Big data originally started with three V's, as described in big data right data, then there was five, and then ten. A newly published research paper from May 2019, suggest that Big Data contains 51 V's  We don't know about you but who can really remember 10 or even 51 V's? Maybe this is why that most focus on one specific V: Volume. It seems to have become the very definition of Big Data. Some companies are retrieving large amounts of data, without knowing the purpose of retrieving that data. The statement: “We might need it someday” is very common. When on the road we have met companies, saying that they cannot start getting value from their data, because they do not have large enough datasets. Our respond to that statement is always the same: when do you then have large enough datasets? Because if we only look at the size of our dataset when deciding whether our data is sufficient, then who determines when the dataset is big enough or rather what number of bytes is big in big data?

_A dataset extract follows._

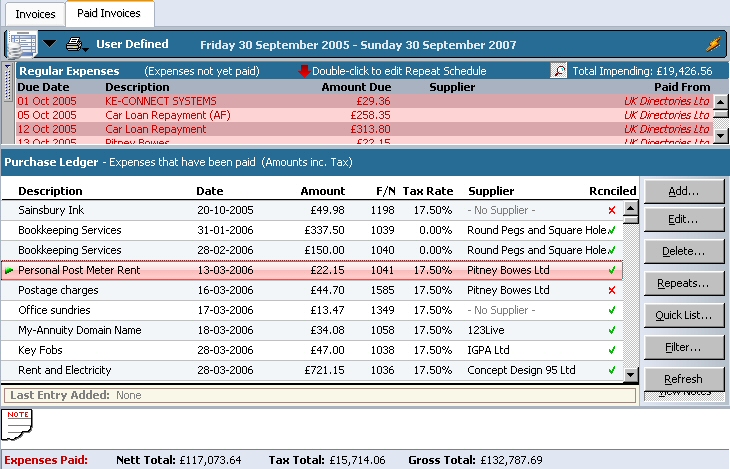The image size is (730, 469).
Task: Click the magnifier icon beside Total Impending
Action: point(559,71)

Big Data is not Right Data
This is why we are sincerely asking you to stop thinking about big data and definitely not terabytes or petabytes. Big data should not be a strategic objective, and do not use volume as the main driver when determining the quality of your data. Instead, we will ask you to think about Right Data. Right Data is about being strategic with what data you collect and having a purpose for collecting it. You start by looking at your strategy, and see what strategic goals you have. Based on your strategic objectives, you determine what data to collect by following these simple steps.
Start by looking at what value you are searching for, do not fall into the trap of “we might need the data someday” without having a purpose for doing it. There has to be a business case, money saved, money earned, better performance or better safety. If you have an objective about reducing unplanned downtime, you could solve this by different approaches: preventive maintenance, condition-based maintenance, and predictive maintenance. In this stage, you must determine which of the following maintenance approaches fits your need, because they demand different types of data and in different frequencies. It is not a good solution just taking the cheapest and fastest method, but try to analyze the costs of maintenance, the costs of breakdowns, and the costs of spare-parts. In that analysis, you will find your business case, and know which of the maintenance approaches that suits your company.

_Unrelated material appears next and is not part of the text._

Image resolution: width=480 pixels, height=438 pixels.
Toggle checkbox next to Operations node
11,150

When we have determined the value, it is time to determine what data to collect. This is where correlation becomes important. We need some data, that can say something about the outcome we wish to predict. It is not necessarily better to collect data from 100 different sources than just a handful. 10 features that are highly correlated with the output, are better, than 40 with a very low correlation. This is not always stright forward for our human minds so you will likely need to do some experiments to figure out what is important and what is not. This experiment could be: Collect a small amount of everything you think is important and then check the correlations between the features this will help you figure out what is important and what is not based on data. We cannot address the importance of being selective about what data to collect from the beginning. It is a shame to have four years of data that are worth nothing, because one or two important features have not yet been collected or the frequency of the data is wrong.
Speed and Frequency
The speed of which data should be retrieved, it is determined by the value you wish to create, and the business case that you discovered in the beginning. The reason why you should spend more time on determining which value you wish to obtain is that retrieving the right data, for the right problem - but if the frequency is too low to use the data it can be a huge waste of time, costs, and energy. Make sure you invest in the right sensors for your challenge, and be ambitious. It is easy to down sample data from once per minute to once an hour but near impossible to do the other way around.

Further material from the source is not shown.